___ DATA FOR ANALYSIS
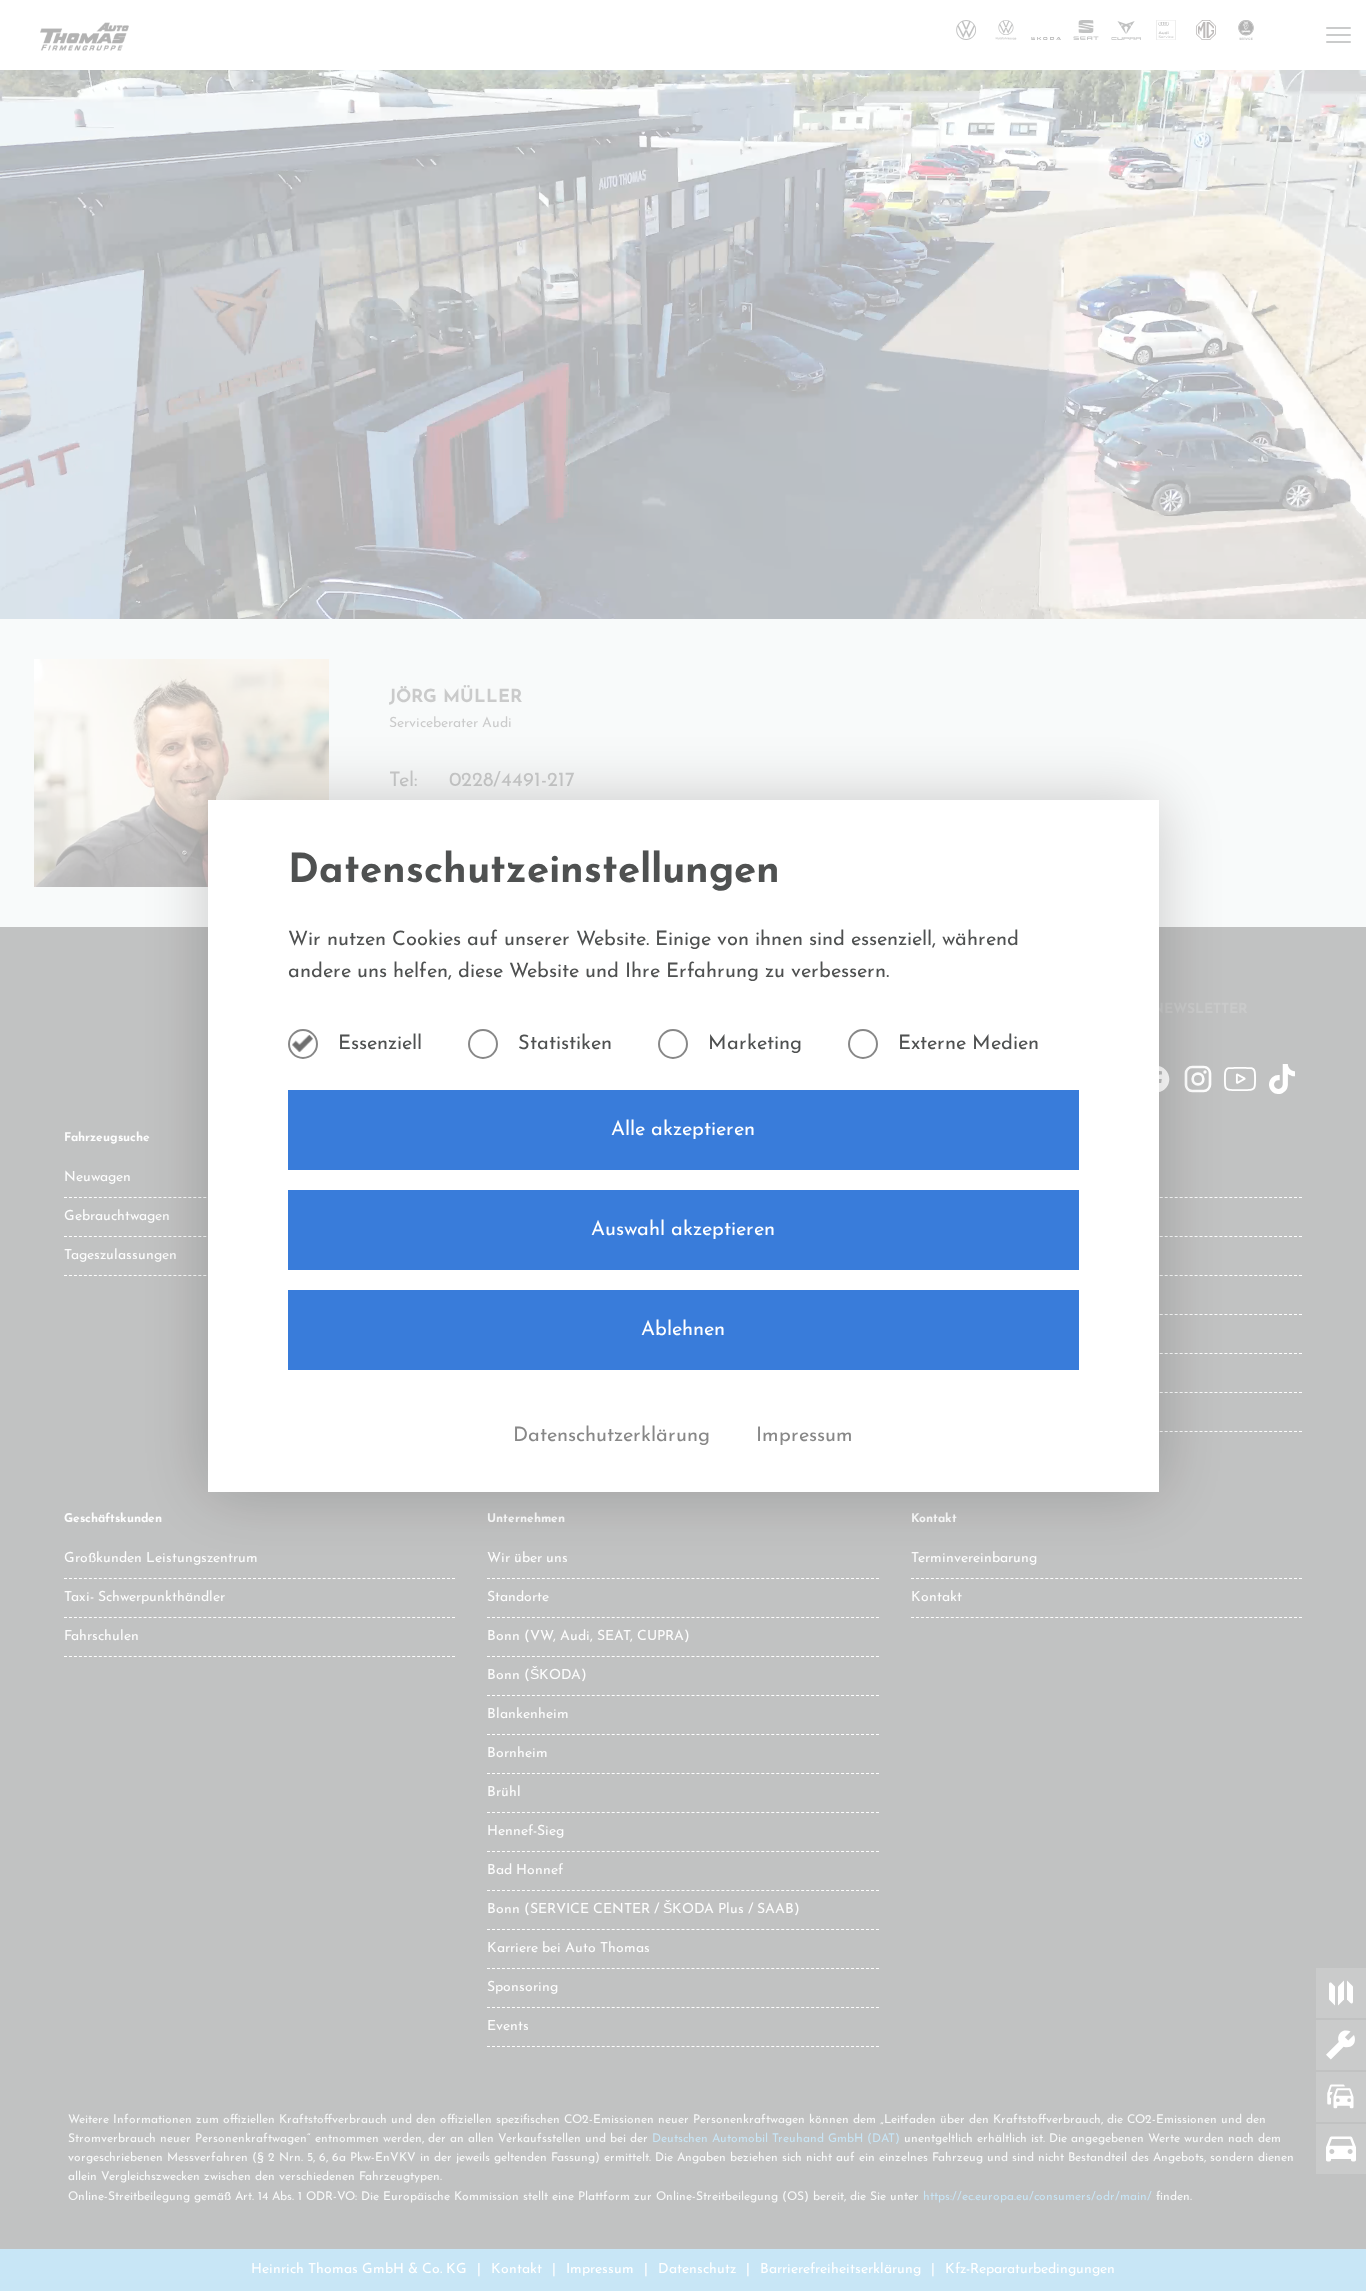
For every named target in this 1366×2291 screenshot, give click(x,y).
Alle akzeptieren (683, 1130)
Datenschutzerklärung (614, 1436)
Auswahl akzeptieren (683, 1230)
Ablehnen (683, 1330)
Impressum (804, 1436)
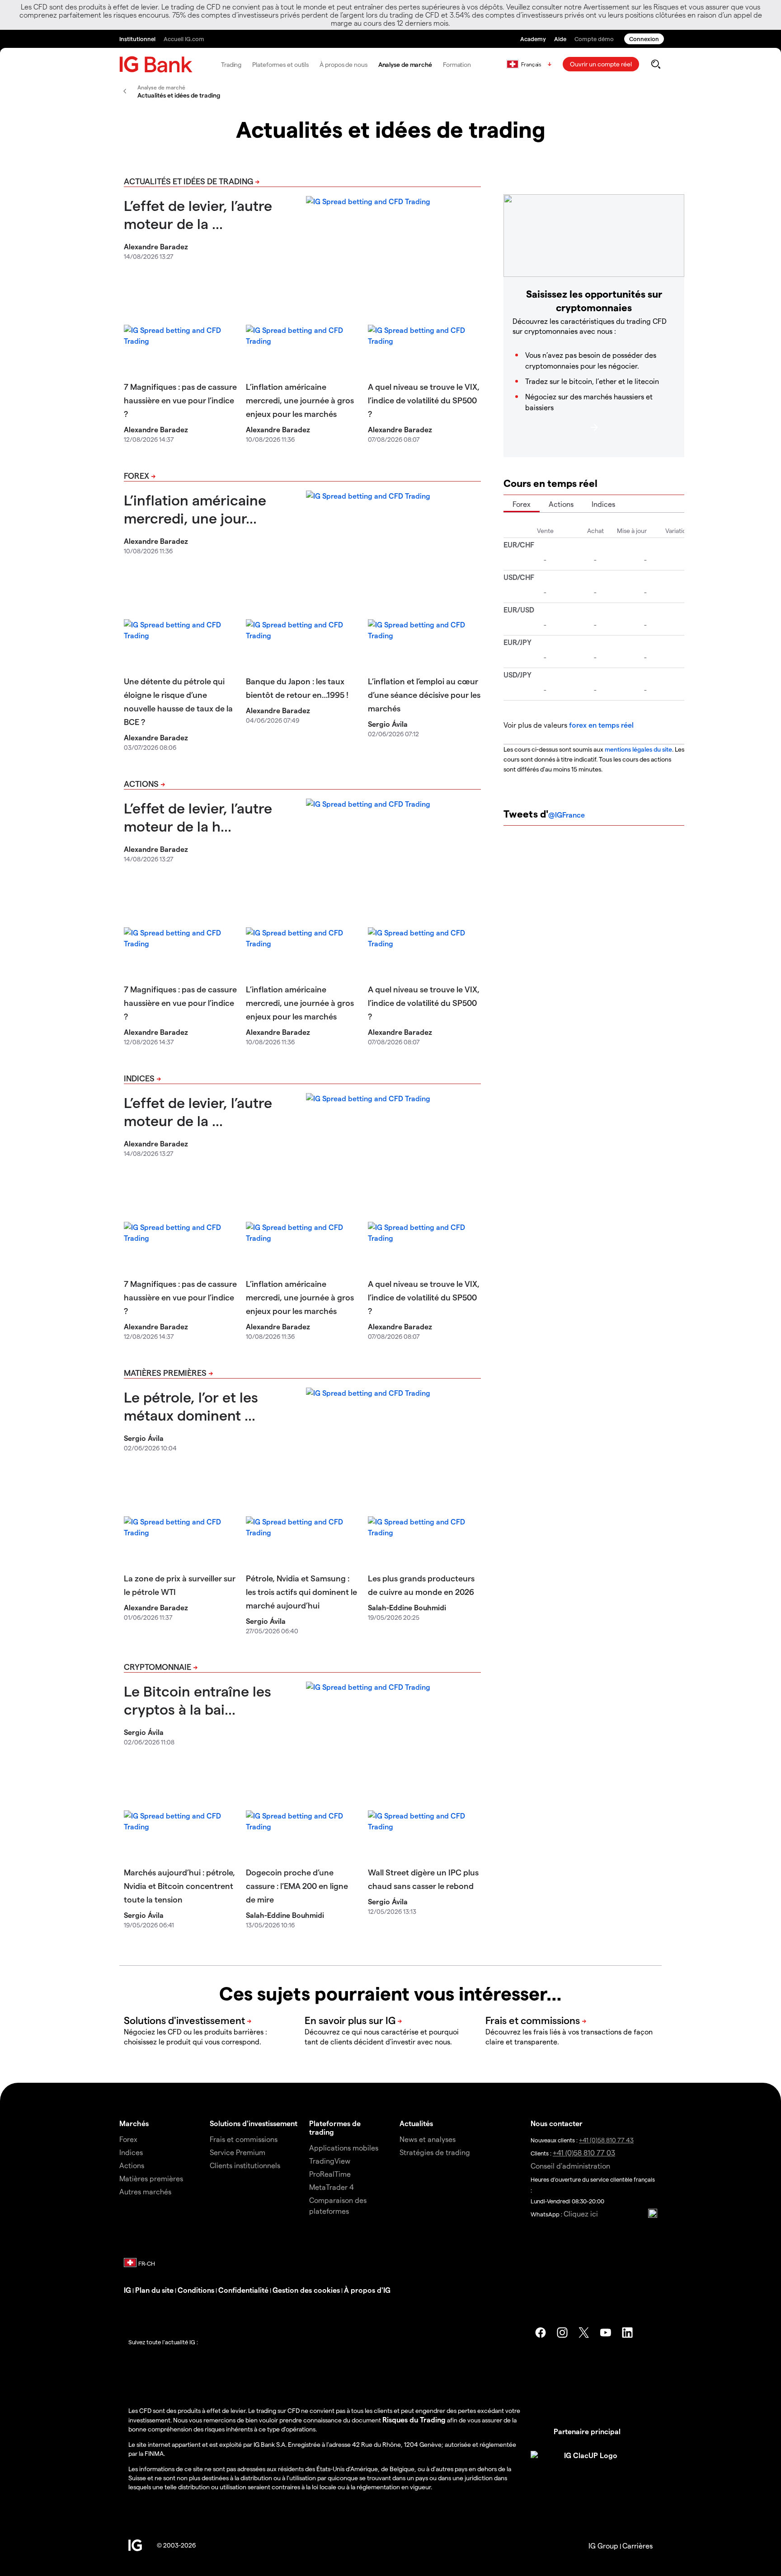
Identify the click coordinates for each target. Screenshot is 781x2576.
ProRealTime (330, 2173)
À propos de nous (343, 64)
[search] (655, 64)
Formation (457, 64)
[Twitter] (584, 2332)
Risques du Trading (414, 2419)
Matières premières (165, 1372)
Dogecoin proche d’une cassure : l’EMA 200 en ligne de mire (297, 1885)
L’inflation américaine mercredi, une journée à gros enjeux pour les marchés (300, 400)
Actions (141, 783)
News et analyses (428, 2139)
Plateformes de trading (335, 2127)
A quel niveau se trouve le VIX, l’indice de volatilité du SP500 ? (424, 400)
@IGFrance (566, 814)
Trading (231, 64)
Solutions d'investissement (253, 2123)
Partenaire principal (587, 2431)
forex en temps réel (601, 724)
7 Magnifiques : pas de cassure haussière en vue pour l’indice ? (180, 400)
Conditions (196, 2290)
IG (127, 2290)
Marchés (134, 2123)
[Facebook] (540, 2332)
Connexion (644, 38)
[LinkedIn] (627, 2332)
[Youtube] (605, 2332)
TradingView (329, 2160)
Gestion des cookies (306, 2290)
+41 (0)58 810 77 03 (584, 2152)
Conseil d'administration (570, 2165)
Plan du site (154, 2290)
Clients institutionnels (245, 2165)
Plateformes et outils (280, 64)
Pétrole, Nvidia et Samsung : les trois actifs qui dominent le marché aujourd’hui (301, 1591)
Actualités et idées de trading (188, 181)
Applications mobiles (343, 2147)
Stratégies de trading (435, 2152)
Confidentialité (243, 2290)
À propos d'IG (367, 2290)
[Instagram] (562, 2332)
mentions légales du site (638, 749)
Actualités (416, 2123)
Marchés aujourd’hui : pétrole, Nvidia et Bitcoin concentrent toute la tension (179, 1885)
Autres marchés (145, 2191)
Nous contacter (557, 2123)
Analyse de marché (405, 64)
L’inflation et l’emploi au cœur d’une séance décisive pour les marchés (424, 694)
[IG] (156, 64)
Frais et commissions (244, 2139)
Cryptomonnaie (157, 1666)
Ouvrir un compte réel (601, 64)
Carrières (637, 2545)
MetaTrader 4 (331, 2187)
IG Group (603, 2545)
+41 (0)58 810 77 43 (606, 2140)
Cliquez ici (581, 2213)
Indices (139, 1078)
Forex (136, 475)
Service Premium (237, 2152)
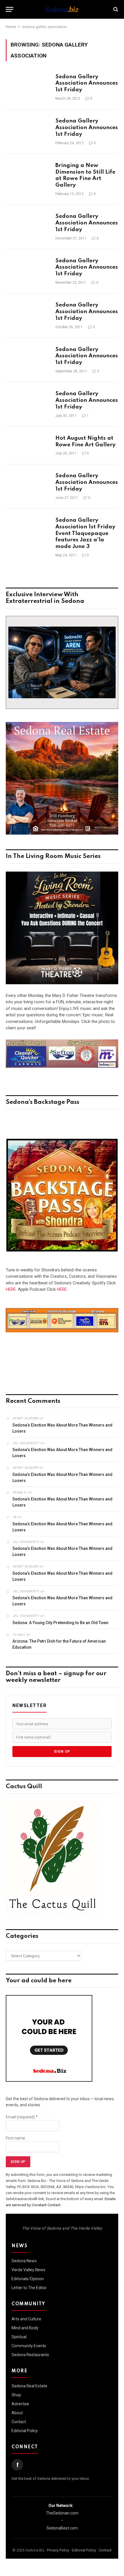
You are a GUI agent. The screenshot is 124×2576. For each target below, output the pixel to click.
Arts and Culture (26, 2319)
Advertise (20, 2404)
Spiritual (19, 2336)
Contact (19, 2421)
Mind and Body (25, 2328)
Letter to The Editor (29, 2287)
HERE (11, 1289)
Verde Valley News (28, 2269)
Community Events (29, 2345)
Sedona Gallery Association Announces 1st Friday (86, 83)
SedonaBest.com (62, 2528)
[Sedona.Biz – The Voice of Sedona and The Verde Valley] (62, 9)
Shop (16, 2395)
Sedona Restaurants (30, 2354)
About (17, 2412)
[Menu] (9, 9)
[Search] (115, 9)
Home (11, 27)
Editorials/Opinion (28, 2278)
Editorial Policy (25, 2430)
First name (15, 2138)
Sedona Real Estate (29, 2386)
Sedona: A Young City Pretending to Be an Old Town (60, 1622)
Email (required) (22, 2117)
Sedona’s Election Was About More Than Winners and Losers (62, 1428)
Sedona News (24, 2261)
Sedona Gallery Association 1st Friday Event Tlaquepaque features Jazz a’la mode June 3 (85, 533)
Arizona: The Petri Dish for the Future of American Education (59, 1644)
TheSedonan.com (62, 2513)
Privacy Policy (58, 2550)
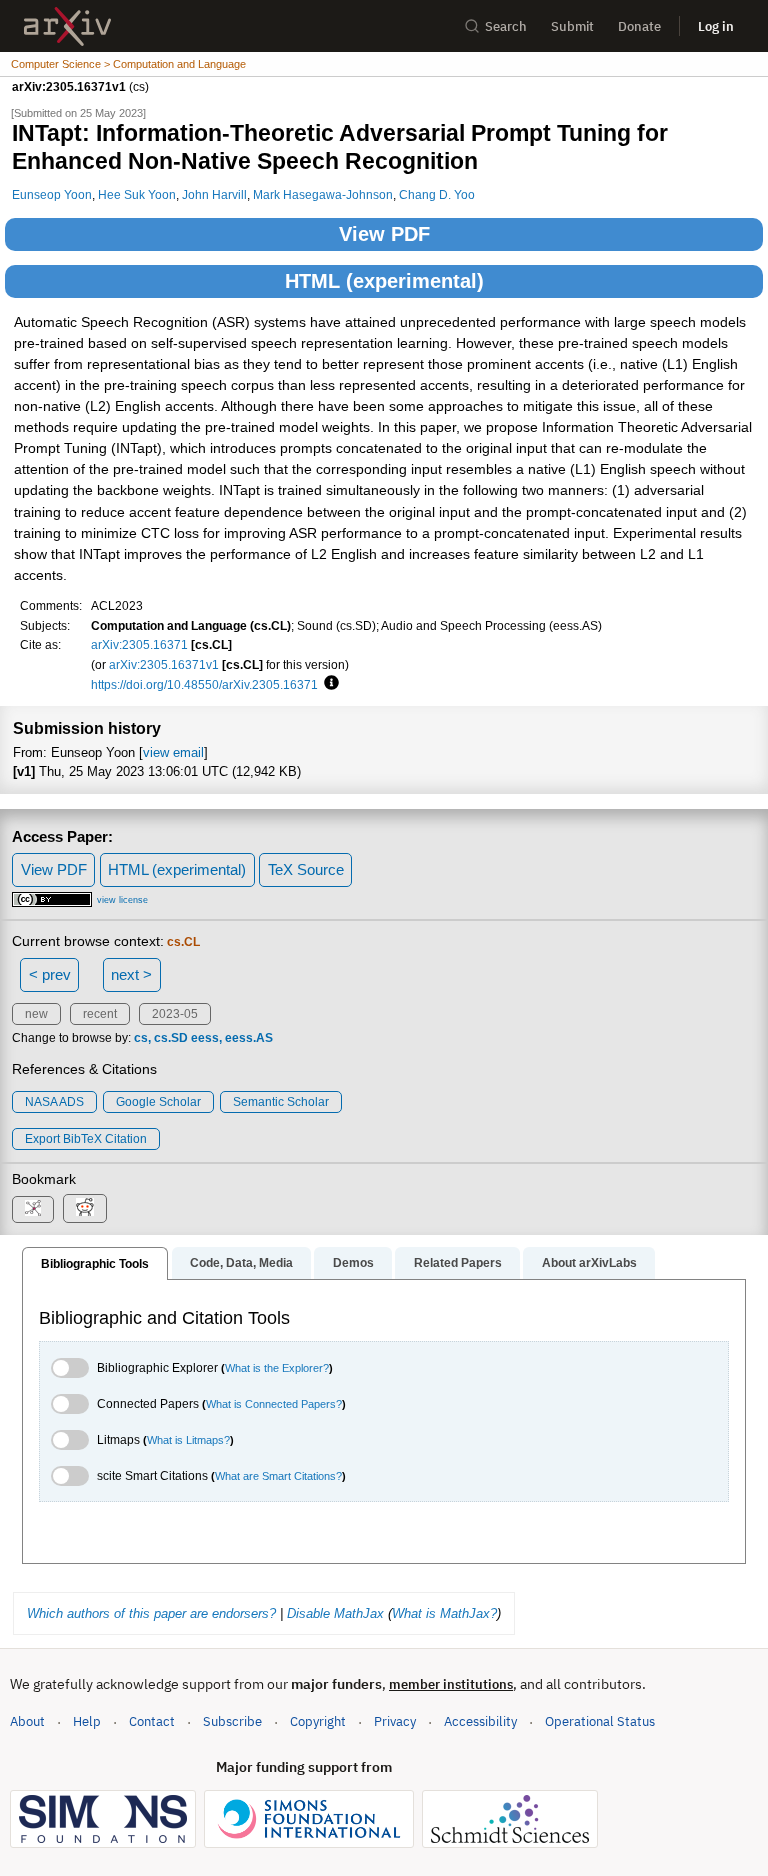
______
→ **AIM OF THE EXERCISE**
Give the data above again, exactly and completely. No pictures go in.

→ **COMPLETED EXERCISE**
For every named target in this 1366×2291 screenshot, give click(x,y).
Alle akzeptieren (683, 1130)
Datenschutzerklärung (614, 1436)
Auswahl akzeptieren (683, 1230)
Ablehnen (683, 1330)
Impressum (804, 1436)
Identify the click coordinates for each target. Screenshot is 781x2576.
ProRealTime (330, 2173)
À propos de nous (343, 64)
[search] (655, 64)
Formation (457, 64)
[Twitter] (584, 2332)
Risques du Trading (414, 2419)
Matières premières (165, 1372)
Dogecoin proche d’une cassure : l’EMA 200 en ligne de mire (297, 1885)
L’inflation américaine mercredi, une journée à gros enjeux pour les marchés (300, 400)
Actions (141, 783)
News et analyses (428, 2139)
Plateformes de trading (335, 2127)
A quel niveau se trouve le VIX, l’indice de volatilité du SP500 ? (424, 400)
@IGFrance (566, 814)
Trading (231, 64)
Solutions d'investissement (253, 2123)
Partenaire principal (587, 2431)
forex en temps réel (601, 724)
7 Magnifiques : pas de cassure haussière en vue pour l’indice ? (180, 400)
Conditions (196, 2290)
IG (127, 2290)
Marchés (134, 2123)
[Facebook] (540, 2332)
Connexion (644, 38)
[LinkedIn] (627, 2332)
[Youtube] (605, 2332)
TradingView (329, 2160)
Gestion des cookies (306, 2290)
+41 (0)58 810 77 03 (584, 2152)
Conseil d'administration (570, 2165)
Plan du site (154, 2290)
Clients institutionnels (245, 2165)
Plateformes et outils (280, 64)
Pétrole, Nvidia et Samsung : les trois actifs qui dominent le marché aujourd’hui (301, 1591)
Actualités et idées de trading (188, 181)
Applications mobiles (343, 2147)
Stratégies de trading (435, 2152)
Confidentialité (243, 2290)
À propos d'IG (367, 2290)
[Instagram] (562, 2332)
mentions légales du site (638, 749)
Actualités (416, 2123)
Marchés aujourd’hui : pétrole, Nvidia et Bitcoin concentrent toute la tension (179, 1885)
Autres marchés (145, 2191)
Nous contacter (557, 2123)
Analyse de marché (405, 64)
L’inflation et l’emploi au cœur d’une séance décisive pour les marchés (424, 694)
[IG] (156, 64)
Frais et commissions (244, 2139)
Cryptomonnaie (157, 1666)
Ouvrir un compte réel (601, 64)
Carrières (637, 2545)
MetaTrader 4 (331, 2187)
IG Group (603, 2545)
+41 (0)58 810 77 43 (606, 2140)
Cliquez ici (581, 2213)
Indices (139, 1078)
Forex (136, 475)
Service Premium (237, 2152)
You are a GUI agent. The screenshot is 124×2576. For each target below, output the pixel to click.
Arts and Culture (26, 2319)
Advertise (20, 2404)
Spiritual (19, 2336)
Contact (19, 2421)
Mind and Body (25, 2328)
Letter to The Editor (29, 2287)
HERE (11, 1289)
Verde Valley News (28, 2269)
Community Events (29, 2345)
Sedona Gallery Association Announces 1st Friday (86, 83)
SedonaBest.com (62, 2528)
[Sedona.Biz – The Voice of Sedona and The Verde Valley] (62, 9)
Shop (16, 2395)
Sedona Restaurants (30, 2354)
About (17, 2412)
[Menu] (9, 9)
[Search] (115, 9)
Home (11, 27)
Editorials/Opinion (28, 2278)
Editorial Policy (25, 2430)
First name (15, 2138)
Sedona Real Estate (29, 2386)
Sedona: A Young City Pretending to Be an Old Town (60, 1622)
Email (required) (22, 2117)
Sedona’s Election Was About More Than Winners and Losers (62, 1428)
Sedona News (24, 2261)
Sedona Gallery Association 1st Friday Event Tlaquepaque features Jazz a’la mode June 3 (85, 533)
Arizona: The Petri Dish for the Future of American Education (59, 1644)
TheSedonan.com (62, 2513)
Privacy Policy (58, 2550)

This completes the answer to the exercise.